══ Extracted entries ══

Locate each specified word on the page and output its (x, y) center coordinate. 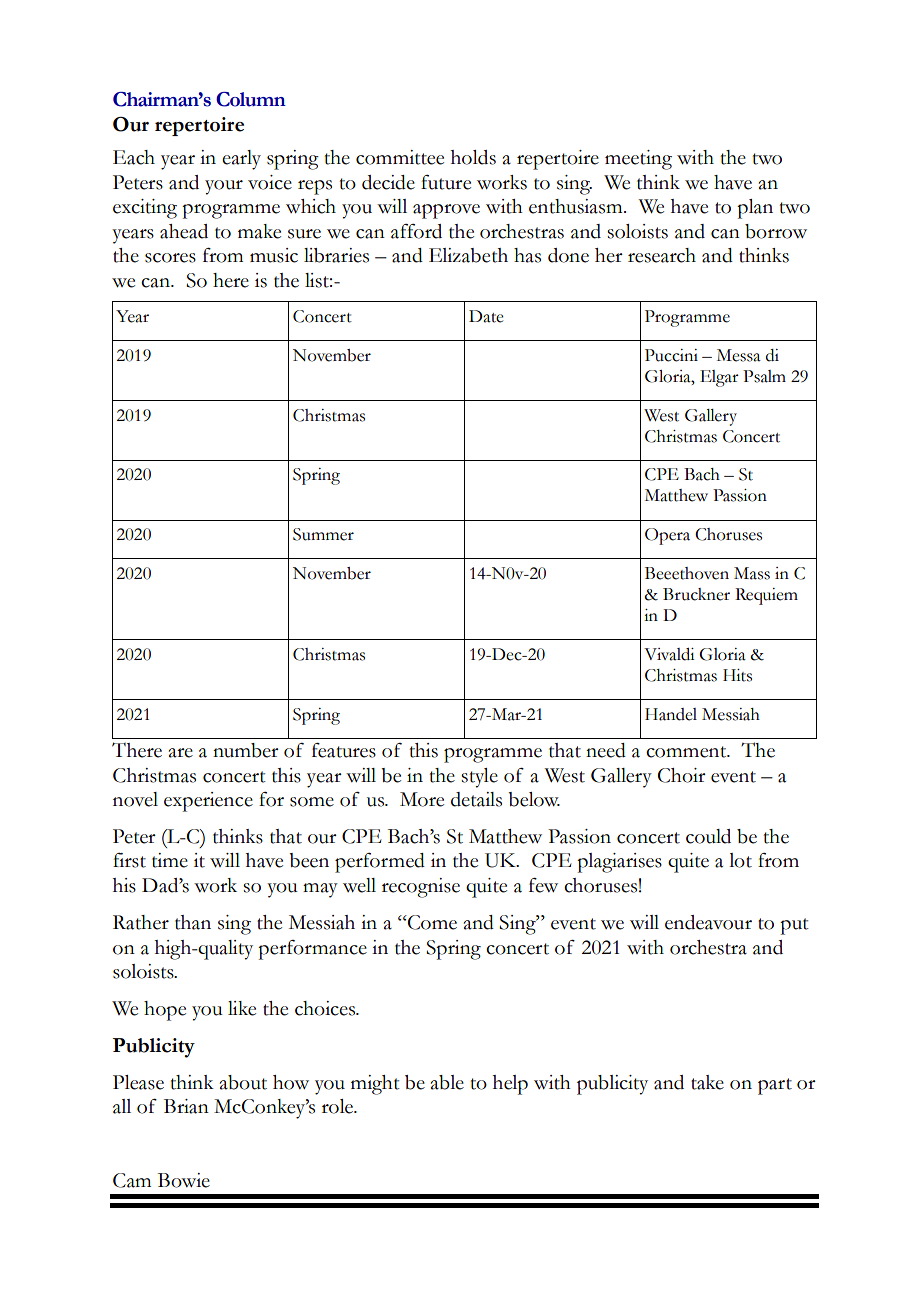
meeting (638, 160)
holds (473, 157)
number (246, 750)
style (479, 778)
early (241, 160)
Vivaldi (669, 654)
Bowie (184, 1180)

═══

**Task brief**
Convert every line of the records above into a Markdown table with the columns Row and Line, giving each line a row number and leaving out blank lines. Omit the pictures from the answer.

**Worked answer**
| Row | Line |
|---|---|
| 1 | Locate each specified word on the page and output its (x, y) center coordinate.  |
| 2 | meeting (638, 160) |
| 3 | holds (473, 157) |
| 4 | number (246, 750) |
| 5 | style (479, 778) |
| 6 | early (241, 160) |
| 7 | Vivaldi (669, 654) |
| 8 | Bowie (184, 1180) |